Notably, the amendment allows a company (Kabushiki Kaisha or Yugen Kaisha) to create two kinds of corporate divisions, namely, Shinsetsu Bunkatsu and Kyusyu Bunkatsu. The former means that a newly established company will replace the whole, or a part of, the business of an existing company. On the other hand, Kyusyu Bunkatsu means that an existing company will succeed the whole, or a part of, the business of another existing company.

Both types will likewise be made by Butteki Bunkatsu and Jinteki Bunkatsu, either alternatively or accumulatively. In the case of Butteki Bunkatsu, the stocks to be newly issued by the company succeeding the business will be allotted to the company transferring its business. In the latter, the stocks to be newly issued will be allotted to the shareholders of the company transferring its business.

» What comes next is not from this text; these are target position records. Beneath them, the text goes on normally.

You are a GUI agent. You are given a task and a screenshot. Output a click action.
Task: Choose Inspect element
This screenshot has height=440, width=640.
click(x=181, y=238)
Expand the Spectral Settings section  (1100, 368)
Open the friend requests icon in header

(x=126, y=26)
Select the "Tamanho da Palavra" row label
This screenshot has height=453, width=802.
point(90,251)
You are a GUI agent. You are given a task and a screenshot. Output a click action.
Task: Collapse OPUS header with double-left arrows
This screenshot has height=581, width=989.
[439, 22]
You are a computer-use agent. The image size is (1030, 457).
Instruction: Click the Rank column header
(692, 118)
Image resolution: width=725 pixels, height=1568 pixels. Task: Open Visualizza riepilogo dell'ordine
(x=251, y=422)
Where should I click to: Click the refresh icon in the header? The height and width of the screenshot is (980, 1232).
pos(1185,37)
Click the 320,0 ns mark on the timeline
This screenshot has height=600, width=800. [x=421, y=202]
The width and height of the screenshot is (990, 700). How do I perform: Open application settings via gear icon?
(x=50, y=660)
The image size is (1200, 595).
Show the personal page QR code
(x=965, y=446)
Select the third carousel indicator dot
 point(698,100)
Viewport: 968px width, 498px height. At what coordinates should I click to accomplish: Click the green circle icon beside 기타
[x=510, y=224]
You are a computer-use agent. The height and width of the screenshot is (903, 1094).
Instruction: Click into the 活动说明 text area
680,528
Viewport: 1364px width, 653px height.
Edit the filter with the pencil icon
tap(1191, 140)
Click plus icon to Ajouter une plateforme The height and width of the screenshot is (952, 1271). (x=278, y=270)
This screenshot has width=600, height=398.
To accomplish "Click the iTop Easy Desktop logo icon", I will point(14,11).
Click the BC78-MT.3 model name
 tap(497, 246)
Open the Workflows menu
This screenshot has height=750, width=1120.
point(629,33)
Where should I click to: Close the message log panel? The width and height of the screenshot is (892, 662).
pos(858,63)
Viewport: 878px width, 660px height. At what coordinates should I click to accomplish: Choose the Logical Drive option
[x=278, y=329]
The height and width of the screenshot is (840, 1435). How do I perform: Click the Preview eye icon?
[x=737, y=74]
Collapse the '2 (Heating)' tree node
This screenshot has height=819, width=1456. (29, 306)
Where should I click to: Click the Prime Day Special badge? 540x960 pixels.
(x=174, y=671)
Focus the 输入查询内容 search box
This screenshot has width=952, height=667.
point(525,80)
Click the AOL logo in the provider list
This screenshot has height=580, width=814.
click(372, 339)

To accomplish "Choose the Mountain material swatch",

Even before this amendment, a company could divide itself by Butteki Bunkatsu. However, the law generally mandated two requirements. First, the company would have to accept the court-appointed inspector who investigated the properties to be transferred. Second, the company would have to get consent from its creditors concerning the transfer of its debts to another company.

The amendment helps companies who wish to execute corporate divisions by Butteki Bunkatsu, since they will not have to undergo the inspector's investigation nor gain the consent of the creditors. Also, this amendment introduces Jinteki Bunkatsu, an entirely new system of corporate divisions.

The new system of corporate divisions is categorized into an organizational law such as merger. As such, it has these salient features. All the rights and duties relating to the business to be taken over by another company, are succeeded by that company by operation of law. The employment agreements for employees who have mainly been working for the business to be succeeded, can be transferred to the new company without the employees' consent.

Although the amendment provides an easy way for a company to divide a corporation, it also protects the shareholders, creditors and employees of the companies concerned. For example, a company should obtain the special resolution of the shareholders' meeting to conduct a corporate division (except in simple corporate divisions prescribed by the amended Commercial Code). Likewise, it should give public notice to its creditors, and a separate peremptory notice to each of the known creditors of the company. In the notices, the creditors are requested to state their objections to the corporate divisions. Companies should discuss the corporate divisions with their employees in advance.

In addition, the draft amendment of the Corporate Tax Law, which is beneficial for companies involved in corporate divisions, will be submitted to the Diet early next year for deliberation.

These changes, and the package of structural reforms, have emphasized the Japanese government's positive measures implemented to compete in the world market.